Apr 13 2006
Rare metabolic diseases such as Tay-Sachs, Fabry and Gaucher syndromes are caused by enzyme deficiencies and typically have crippling, even fatal, consequences starting at very early ages.
Now a team of University of Washington scientists has developed a relatively simple screening process to detect enzyme deficiencies in newborns that will allow treatment to begin before too much damage has been done.
"All of the damage from these diseases is permanent, so if you can start treatment early, in a few weeks or months, you can begin to minimize the damage," said Frantisek Turecek, a UW chemistry professor.
The technique uses a spot of blood drawn from a baby's heel and dried on a paper card. A 2-millimeter section is punched out of the spot, then is rehydrated, the target enzymes are incubated and then measured using tandem mass spectrometry, a means of determining a substance's chemical makeup and quantity. The sample can be screened for perhaps 15 enzyme deficiencies at the same time, and the entire process typically will take less than two days, Turecek said
So far the screening method has been effective in detecting seven diseases - Krabbe, Pompe, Niemann-Pick, Gaucher, Fabry, Tay-Sachs and Hurler syndromes - associated with enzyme deficiencies within structures called lysosomes, which break down large molecules in most cells.
In each of the diseases, babies typically are symptom free for the first few months to a year of life and then begin to show signs of the disease. The effects can appear gradually over many years or can accumulate rapidly, with the worst cases causing mental retardation, blindness and finally death by the age of 5 or 6. The diseases begin when a missing link - a deficient enzyme - in the lysosome's biochemical chain causes waste material to accumulate in the cell.
"It's like the garbage collectors have all gone on strike," Turecek said. "The garbage builds up, the cell struggles and eventually it dies."
The diseases are relatively rare, and typically the greatest risk lies with certain populations. Tay-Sachs, for instance, occurs most frequently in descendants of central and eastern European Jews, and about one in 30 American Jews carries the Tay-Sachs gene, an occurrence about 100 times greater than for other ethnic groups. Non-Jewish French-Canadians and Cajuns of Louisiana have a similarly elevated risk.
Some of the telltale symptoms can be very similar among all these diseases, making a medical diagnosis difficult, particularly early in life when the symptoms are not readily apparent. The new screening method will allow precise diagnosis very early, so newly developed pharmaceutical treatments can be administered in time to repair the break in the lysosome's biochemical chain and stop further damage.
After an initial investment in mass spectrometry equipment, the new screening should have a relatively low cost, perhaps 5 cents per analysis for chemicals and materials, Turecek said.
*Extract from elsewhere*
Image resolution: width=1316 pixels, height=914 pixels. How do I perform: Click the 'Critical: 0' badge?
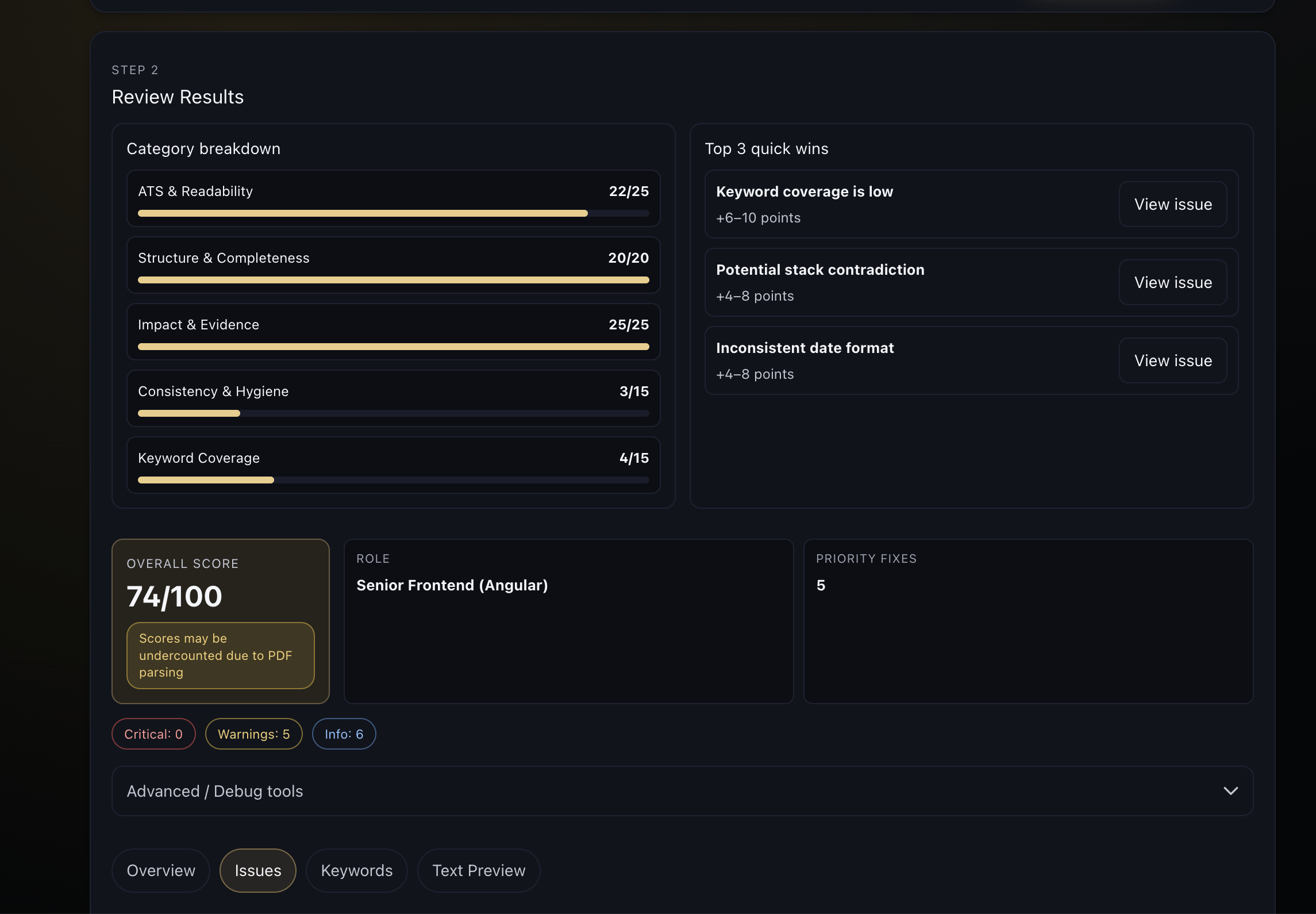tap(153, 733)
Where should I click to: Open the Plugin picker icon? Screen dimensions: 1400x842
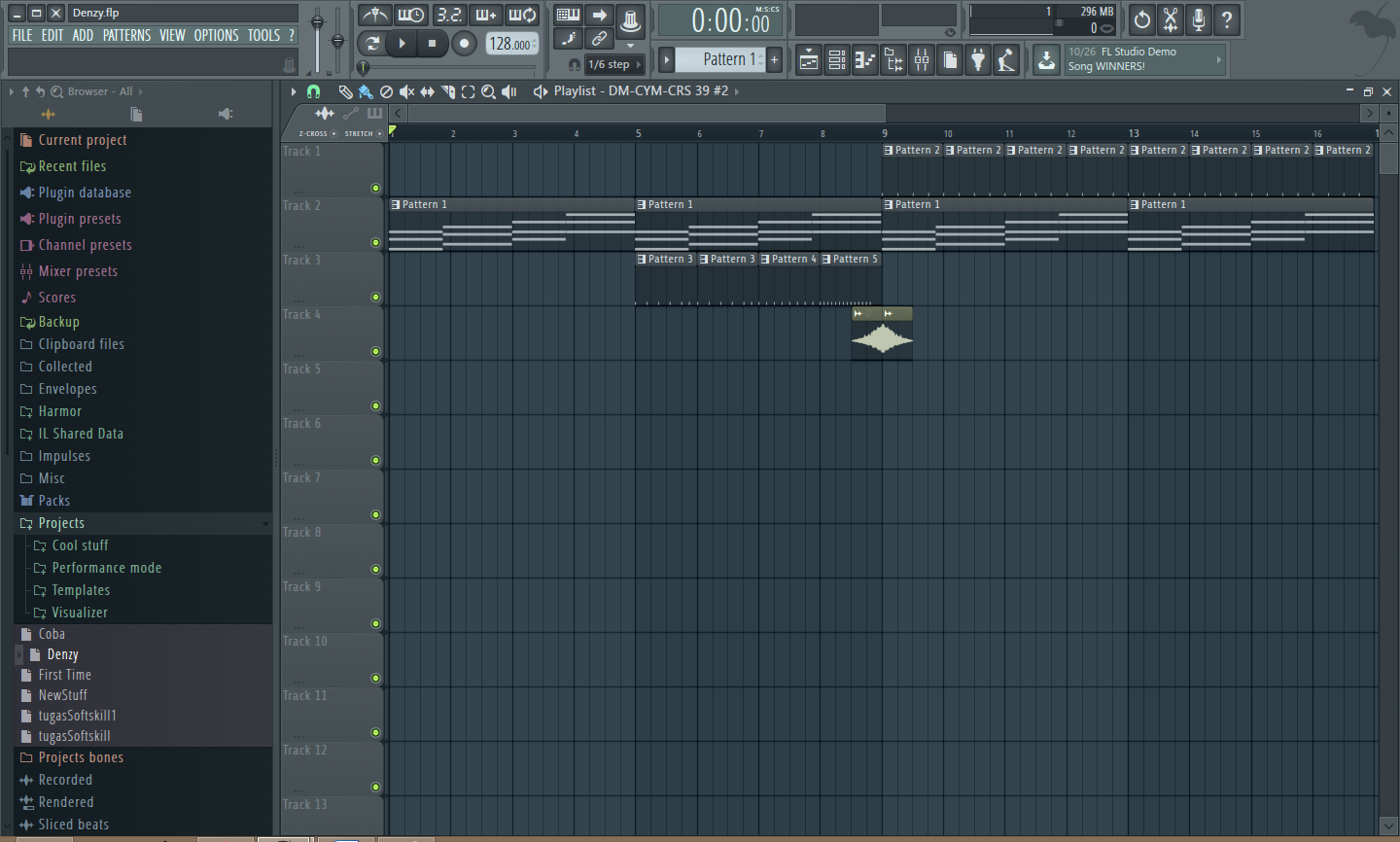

He estimates one tandem mass spectrometer could process 85,000 screenings a year, equivalent to the state of Washington's annual birth rate.
The UW research team has been working toward a new screening method since 1998. It began using cultured skin cells but switched to blood samples three years ago. Other members of the research group are chemistry professor Michael Gelb, pediatrics professor C. Ronald Scott, chemistry graduate student Ding Wang and chemistry postdoctoral researcher Yijun Li. The work is supported by grants from the National Institutes of Health and Genzyme Corp. of Cambridge, Mass.
Other diseases eventually can be added to those being screened for, Turecek said, and it could be possible to screen for even more with additional spectrometer runs for a given sample.
"These diseases are such a tragedy," he said. "If we can find them early enough to stop further damage, we can improve the quality of life for these kids."